When I received some negative feedback from an assignment I worked on I felt like I had a dog shaming sign tied around my neck with a piece of grocery string. It took me some time to come to terms with the fact that sometimes feedback just isn't fair, it can be very subjectively based on a whole lot of things we don't have control over that the feedback giver is dealing with. When there is no dialogue, no explanation, no followup it's a recipe for disengagement and broken trust.
What I learned from this experience is to stop straining against the imaginary sign tied around my neck and build some positive steps moving foward, and to ensure that when I am a giver of feedback, I keep it real. And of course, to anticipate the outcome if I do eat all the crayons.
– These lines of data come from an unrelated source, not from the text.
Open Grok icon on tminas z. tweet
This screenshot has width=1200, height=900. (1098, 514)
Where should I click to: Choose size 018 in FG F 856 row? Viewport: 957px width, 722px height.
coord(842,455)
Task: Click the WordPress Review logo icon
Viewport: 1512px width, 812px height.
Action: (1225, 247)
- Be specific about your feedback. Remembering that feedback is a very personal form of criticism, constructive or otherwise.
- Don't make the feedback be about the person, it is about the behavior. Focus on the behavior. Explain what you are talking about. Vagueness is good for misty photos, not feedback sessions.
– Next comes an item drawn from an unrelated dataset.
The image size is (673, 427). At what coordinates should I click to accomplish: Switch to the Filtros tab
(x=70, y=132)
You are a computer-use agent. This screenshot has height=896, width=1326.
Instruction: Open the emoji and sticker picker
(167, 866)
- Don't use the feedback sandwich. Telling the receiver the good, the bad and then finishing off with the good. This is a strategy to make the giver feel good, but leaves the receiver with bad taste from the sandwich like a piece of expired luncheon meat. (Also known as the sh*t sandwich.)
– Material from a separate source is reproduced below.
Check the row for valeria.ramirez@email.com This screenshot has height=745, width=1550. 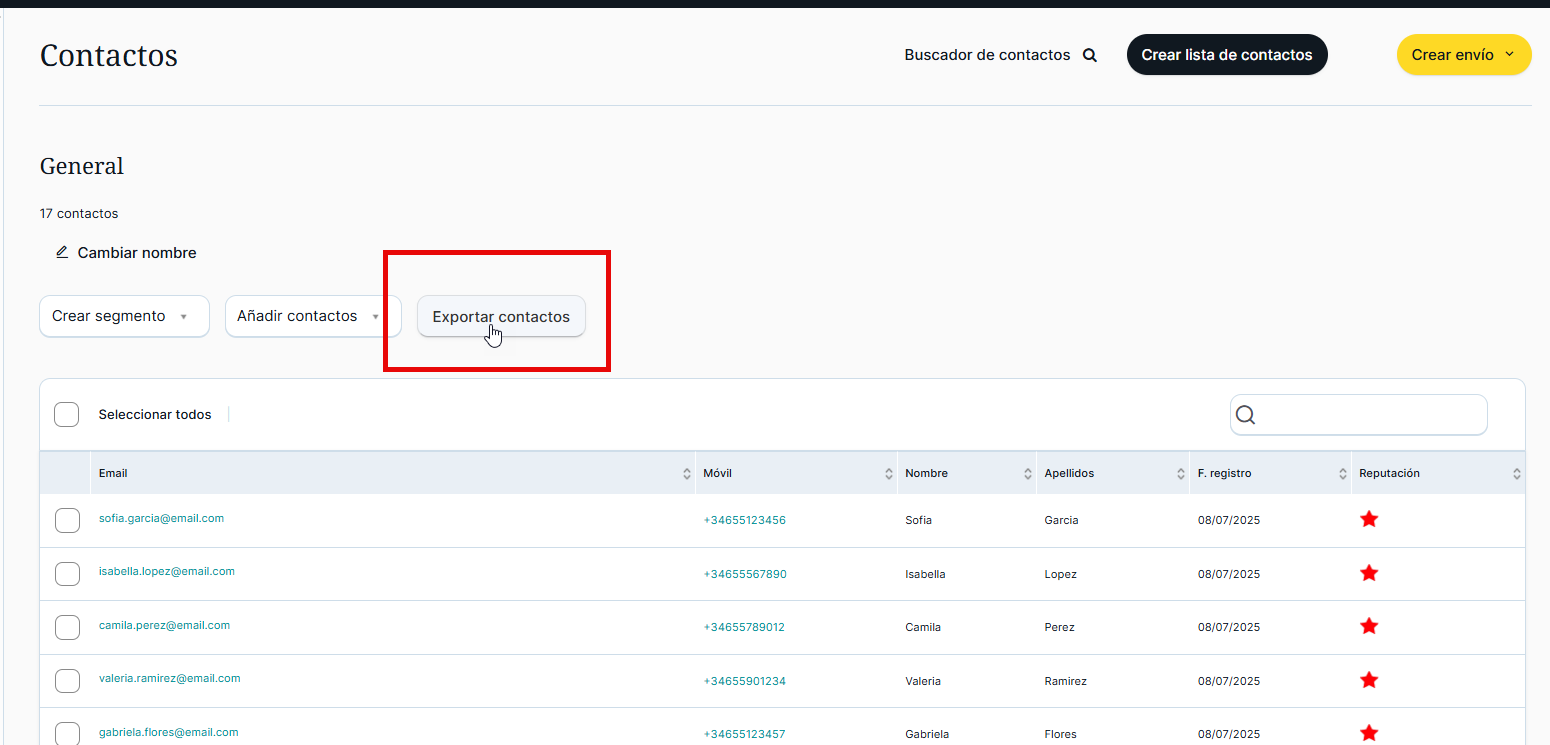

- Feedback does not need to be positive, but truthful. Trust is the most essential part of the feedback giver and reciever dance.
- Leave the shaming to paper signs that dogs can't read anyway, and use feedback as an opportunity for growth and development as it's meant to be. Then follow up to ensure positive steps are taken and don't resort to signs scrawled and tied around the necks of resources too valuable for the organization to lose.